Private Sub simpleRegexSearch()
' adapted from http://stackoverflow.com/questions/22542834/how-to-use-regular-expressions-regex-in-microsoft-excel-both-in-cell-and-loops
Dim strPattern As String: strPattern = "[a-zA-Z]\,[a-zA-Z]"
Dim strReplace As String: strReplace = ", "
Dim regEx As New RegExp
Dim strInput As String
Dim Myrange As Range
Set Myrange = ActiveSheet.Range("P1:P5")
For Each cell In Myrange
If strPattern <> "" Then
strInput = cell.Value
With regEx
.Global = True
.MultiLine = True
.IgnoreCase = False
.Pattern = strPattern
End With
If regEx.TEST(strInput) Then
Debug.Print (regEx.Replace(strInput, strReplace))
Else
Debug.Print ("No Regex Not matched in " & cell.address)
End If
End If
Next
Set regEx = Nothing
End Sub
If I run that against "Wayne,Bruce" I get "Wayn, ruce". How do I keep the letters, but separate them?
Change the code the following way:
Dim strPattern As String: strPattern = "([a-zA-Z]),(?=[a-zA-Z])"
Dim strReplace As String: strReplace = "$1, "
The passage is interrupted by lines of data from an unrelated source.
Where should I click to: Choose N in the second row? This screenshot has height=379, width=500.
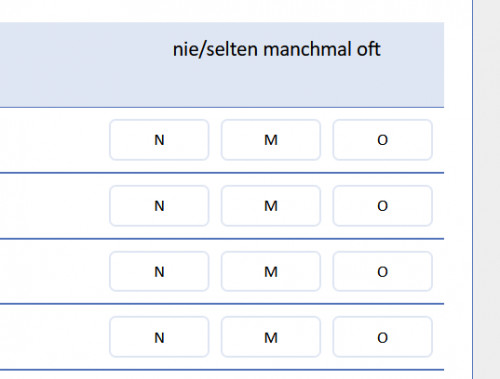[x=159, y=206]
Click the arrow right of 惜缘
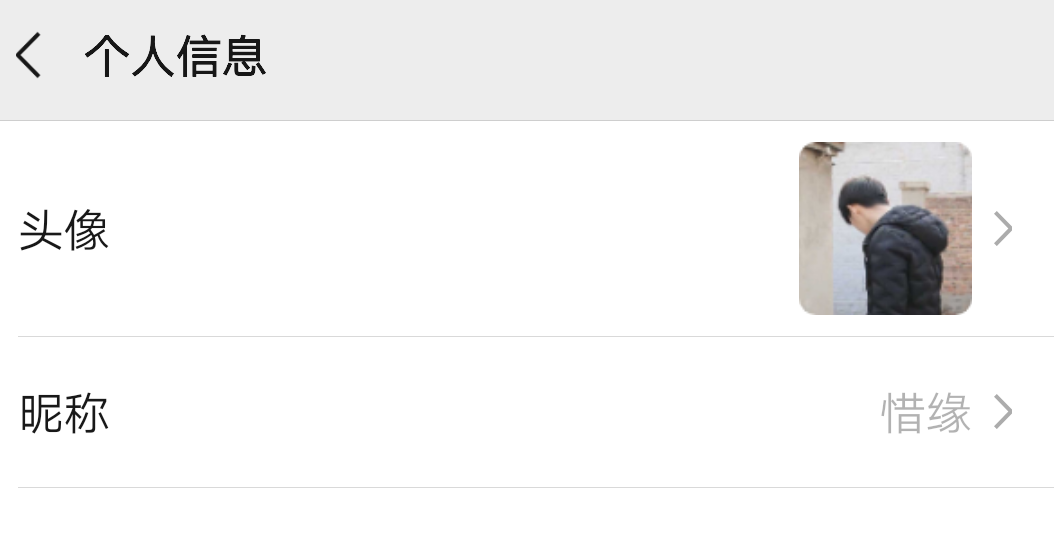The image size is (1054, 536). [x=1003, y=412]
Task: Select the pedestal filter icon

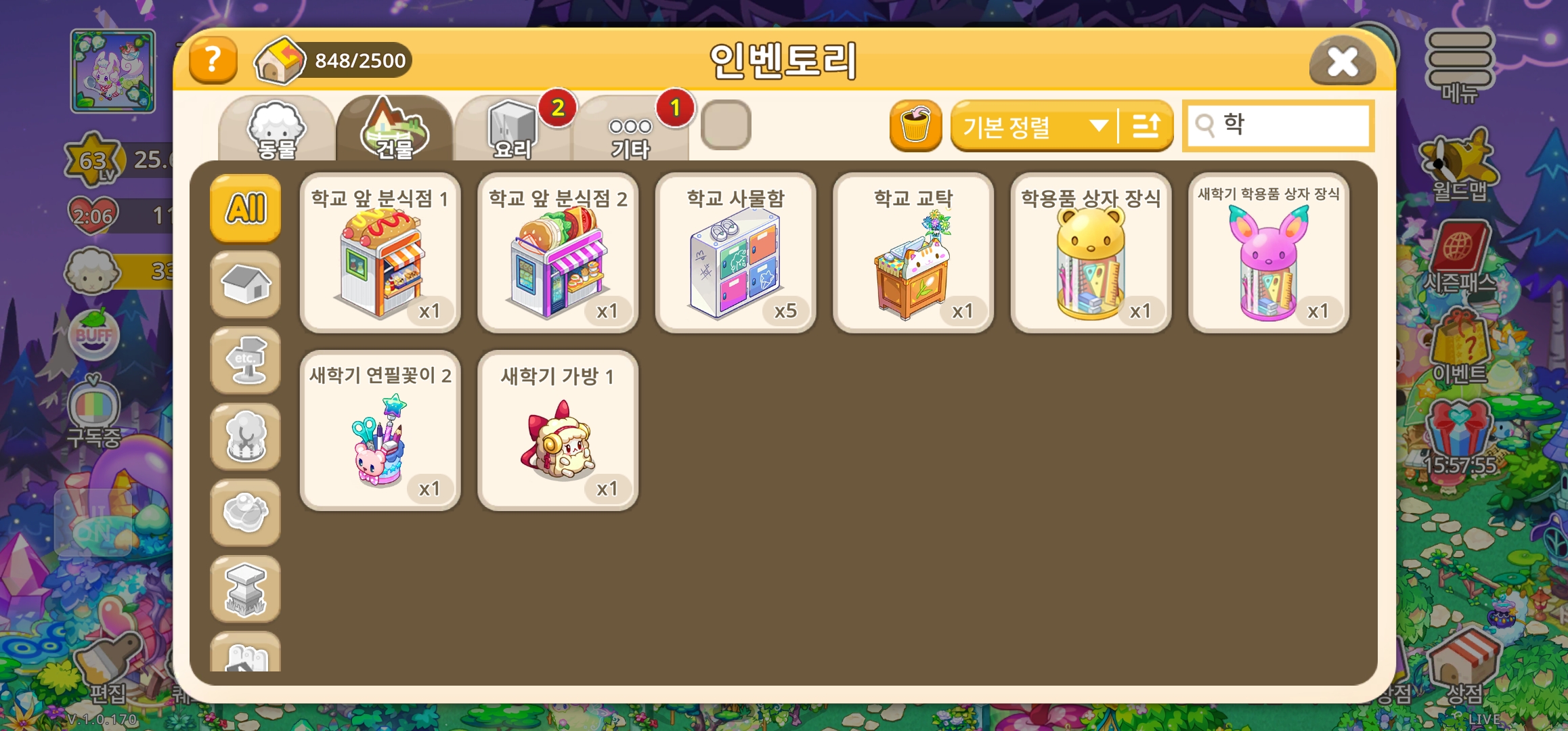Action: (x=245, y=590)
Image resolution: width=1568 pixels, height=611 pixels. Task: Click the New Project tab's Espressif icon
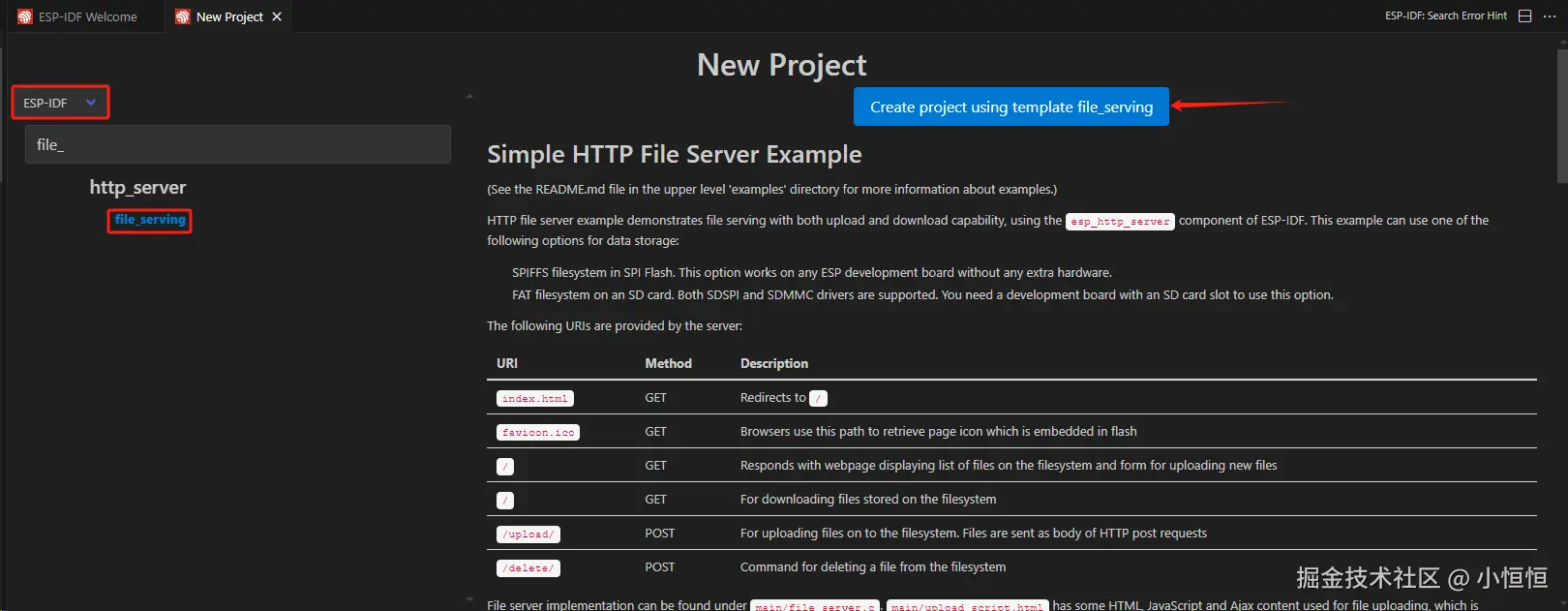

Output will be Bruce, Wayne.
The problem is that you cannot use a look-behind in VBScript, so we need a workaround in the form of a capturing group for the letter before the comma.
For the letter after the comma, we can use a look-ahead, it is available in this regex flavor.
So, we just capture with ([a-zA-Z]) and restore it in the replacing call with a back-reference $1. Look-ahead does not consume characters, so we are covered.
(EDIT) REGEX EXPLANATION
([a-zA-Z]) - A captured group that includes a character class matching just 1 English character
, - Matching a literal , (you actually do not have to escape it as it is not a special character)
(?=[a-zA-Z]) - A positive look-ahead that only checks (does not match, or consume) if the immediate character following the comma is and English letter.
If we replace all commas with comma+space and then replace comma+space+space with comma+space, we can meet your requirement:
Sub NoRegex()
Dim r As Range
Set r = Range("P1:P5")
r.Replace What:=",", Replacement:=", "
r.Replace What:=", ", Replacement:=", "
End Sub
Uses the same RegExp as in the solution from stribizhev but with two optimisations for speed
Your current code sets the RegExp details for every cell tested, these only need setting once.
Looping through a varinat array is much faster than a cell range
code
Private Sub simpleRegexSearch()
' adapted from http://stackoverflow.com/questions/22542834/how-to-use-regular-expressions-regex-in-microsoft-excel-both-in-cell-and-loops
Dim strPattern As String:
Dim strReplace As String:
Dim regEx As Object
Dim strInput As String
Dim X, X1
Dim lngnct
Set regEx = CreateObject("vbscript.regexp")
strPattern = "([a-zA-Z])\,(?=[a-zA-Z])"
strReplace = "$1, "
With regEx
.Global = True
.MultiLine = True
.IgnoreCase = False
.Pattern = strPattern
X = ActiveSheet.Range("P1:P5").Value2
For X1 = 1 To UBound(X)
If .TEST(X(X1, 1)) Then
Debug.Print .Replace(X(X1, 1), strReplace)
Else
Debug.Print ("No Regex Not matched in " & [p1].Offset(X1 - 1).Address(0, 0))
End If
Next
End With
Set regEx = Nothing
End Sub
What you are doing via Regex is to find a pattern
(any Alphabet),(any Alphabet)
and then replace such pattern to
,_
where _ implies a space.
So if you have Wayne,Bruce then the pattern matches where e,B. Therefore the result becomes Wayn, ruce.
Try
Dim strPattern As String: strPattern = "([a-zA-Z]),([a-zA-Z])"
Dim strReplace As String: strReplace = "$1, $2"
.